Menurut teks sumber tentang tipe erupsi gunungapi, batuan apa yang menyusun tubuh dan lereng gunungapi tipe strombolian?

→ **TEKS SUMBER**
====

Dalam erupsi yang eksplosif, terbentuk endapan piroklastik, sedang dalam
erupsi efusif terbentuk aliran lava. Secara garis besar ada tiga
tipe/jenis erupsi yaitu: Hawaiian, Strombolian dan Vulkanian. Istilah
tipe hawaiian diambil dari kata Hawaii, pulau vulkanik di tengah
samudera Pasifik yang mempunyai gunung dengan tipe erupsi khas hawaiian.
Dinamika erupsi tipe hawaiian dicirikan dengan adanya erupsi lava cair
berasal dari kawah dalam waktu cukup lama. Lava yang membentuk erupsi
tipe hawaiian ini berjenis basalt. Dari bentuk fisiknya, gunung yang
bertipe erupsi hawaiian mempunyai bentuk perisai, dalam arti bahwa diam
tubuh gunung jauh lebih besar dari tinggi gunung.
Istilah
tipe strombolian diambil dari kata Stromboli, nama gunungapi di pulau
Stromboli Italia yang terletak di Laut Thyrene, Mediterania. Erupsi
jenis strombolian dicirikan dengan erupsi-erupsi kecil dari gas dan
fragmen-fragmen atau serpihan magma. Material yang diletuskan jatuh
kembali ke dalam kawah atau di sekitar bibir kawah. Pada saat terjadi
erupsi yang lebih besar, lava mengalir ke lereng di sekitarnya. Secara
umum suatu gunungapi disebut bertipe strombolian apabila dalam suatu
erupsi material padat yang terhamburkan kurang lebih setara dengan
material yang mengalir sebagai aliran lava. Gunungapi tipe strombolian
mempunyai kawah, biasanya berbentuk lingkaran. Tubuh dan lereng gunung
tersusun dari batuan skoria hasil lontaran saat erupsi.
Istilah
tipe vulkanian berasal dari nama gunung Vulcano yang terletak di
kepulauan Lipar Italia. Erupsi bersifat eksplosif dengan tingkat
eksplosivitas dari lemah ke katastropik. Magma yang membentuk erupsi
tipe vulkanian bersifat antara basa dan asam (dari andesit ke dasit).
Erupsi vulkanian terjad karena lobang kepundan tertutup oleh sumbat lava
atau magma yang membeku di pipa magma setelah kejadian erupsi.

====

→ **BAGIAN DATA**
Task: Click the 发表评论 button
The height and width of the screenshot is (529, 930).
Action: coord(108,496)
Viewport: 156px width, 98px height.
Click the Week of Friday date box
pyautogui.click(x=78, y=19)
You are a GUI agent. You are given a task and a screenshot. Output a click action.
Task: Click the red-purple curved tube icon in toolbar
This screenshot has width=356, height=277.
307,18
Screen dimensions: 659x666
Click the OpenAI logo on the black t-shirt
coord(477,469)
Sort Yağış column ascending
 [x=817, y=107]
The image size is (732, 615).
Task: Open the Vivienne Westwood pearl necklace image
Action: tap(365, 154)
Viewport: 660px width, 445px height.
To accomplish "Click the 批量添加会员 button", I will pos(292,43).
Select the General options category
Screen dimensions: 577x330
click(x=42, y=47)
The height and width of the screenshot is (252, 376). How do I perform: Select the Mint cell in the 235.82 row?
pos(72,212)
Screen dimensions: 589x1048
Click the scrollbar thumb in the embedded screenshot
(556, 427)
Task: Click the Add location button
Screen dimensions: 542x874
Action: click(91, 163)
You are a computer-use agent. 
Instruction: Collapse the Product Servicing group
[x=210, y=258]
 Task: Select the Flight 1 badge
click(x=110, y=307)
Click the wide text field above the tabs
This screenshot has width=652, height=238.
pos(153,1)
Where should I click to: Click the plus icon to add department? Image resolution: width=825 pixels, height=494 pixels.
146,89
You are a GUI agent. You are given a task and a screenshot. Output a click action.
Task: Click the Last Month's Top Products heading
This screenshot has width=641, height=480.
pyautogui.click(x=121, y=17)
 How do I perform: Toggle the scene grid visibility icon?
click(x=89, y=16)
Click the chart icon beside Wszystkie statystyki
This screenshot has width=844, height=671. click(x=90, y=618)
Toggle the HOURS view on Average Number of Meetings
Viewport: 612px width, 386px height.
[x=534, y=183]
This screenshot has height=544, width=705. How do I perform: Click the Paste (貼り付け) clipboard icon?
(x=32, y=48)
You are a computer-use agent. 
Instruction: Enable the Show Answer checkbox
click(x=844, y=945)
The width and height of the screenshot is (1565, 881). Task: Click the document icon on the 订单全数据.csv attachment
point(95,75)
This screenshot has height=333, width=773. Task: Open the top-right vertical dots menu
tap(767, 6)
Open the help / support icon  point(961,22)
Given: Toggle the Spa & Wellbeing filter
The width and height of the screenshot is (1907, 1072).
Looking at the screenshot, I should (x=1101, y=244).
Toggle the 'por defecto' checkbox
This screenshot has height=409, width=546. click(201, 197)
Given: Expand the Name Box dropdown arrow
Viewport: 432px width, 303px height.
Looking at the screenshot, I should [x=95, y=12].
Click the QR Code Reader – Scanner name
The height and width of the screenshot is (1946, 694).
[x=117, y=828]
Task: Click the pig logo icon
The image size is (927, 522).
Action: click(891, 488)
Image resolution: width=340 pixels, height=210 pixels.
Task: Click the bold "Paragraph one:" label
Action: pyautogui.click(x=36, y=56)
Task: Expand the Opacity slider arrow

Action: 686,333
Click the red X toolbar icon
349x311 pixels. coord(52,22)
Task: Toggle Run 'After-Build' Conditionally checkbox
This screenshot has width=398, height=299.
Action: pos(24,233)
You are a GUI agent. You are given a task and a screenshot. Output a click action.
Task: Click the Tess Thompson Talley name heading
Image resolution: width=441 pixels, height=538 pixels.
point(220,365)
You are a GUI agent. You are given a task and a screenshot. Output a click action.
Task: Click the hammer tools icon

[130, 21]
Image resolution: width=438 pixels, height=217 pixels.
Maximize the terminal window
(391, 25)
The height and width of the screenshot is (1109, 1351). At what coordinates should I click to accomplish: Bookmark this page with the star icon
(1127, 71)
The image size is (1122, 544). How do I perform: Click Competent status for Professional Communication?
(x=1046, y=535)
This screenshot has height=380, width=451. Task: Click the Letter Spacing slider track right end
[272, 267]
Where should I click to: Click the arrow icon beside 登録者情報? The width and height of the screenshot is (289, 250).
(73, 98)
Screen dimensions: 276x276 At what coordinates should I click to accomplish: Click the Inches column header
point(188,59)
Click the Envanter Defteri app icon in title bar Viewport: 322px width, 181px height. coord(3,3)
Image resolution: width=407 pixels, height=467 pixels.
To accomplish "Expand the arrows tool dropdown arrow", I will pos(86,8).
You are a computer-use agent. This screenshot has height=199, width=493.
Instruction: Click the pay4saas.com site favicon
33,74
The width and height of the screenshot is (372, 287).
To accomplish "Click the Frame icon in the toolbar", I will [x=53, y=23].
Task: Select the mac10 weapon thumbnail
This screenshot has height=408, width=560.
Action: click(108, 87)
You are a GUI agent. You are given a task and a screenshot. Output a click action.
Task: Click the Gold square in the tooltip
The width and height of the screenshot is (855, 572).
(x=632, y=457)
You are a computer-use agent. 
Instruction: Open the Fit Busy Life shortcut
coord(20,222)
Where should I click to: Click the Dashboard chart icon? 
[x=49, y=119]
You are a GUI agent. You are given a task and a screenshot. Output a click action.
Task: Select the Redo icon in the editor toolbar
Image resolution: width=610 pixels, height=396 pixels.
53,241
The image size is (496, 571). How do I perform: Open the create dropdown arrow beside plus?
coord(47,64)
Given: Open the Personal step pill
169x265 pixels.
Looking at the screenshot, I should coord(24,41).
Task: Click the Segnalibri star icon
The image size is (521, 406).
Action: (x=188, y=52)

====

→ **KELUARAN LENGKAP**
Batuan skoria hasil lontaran saat erupsi.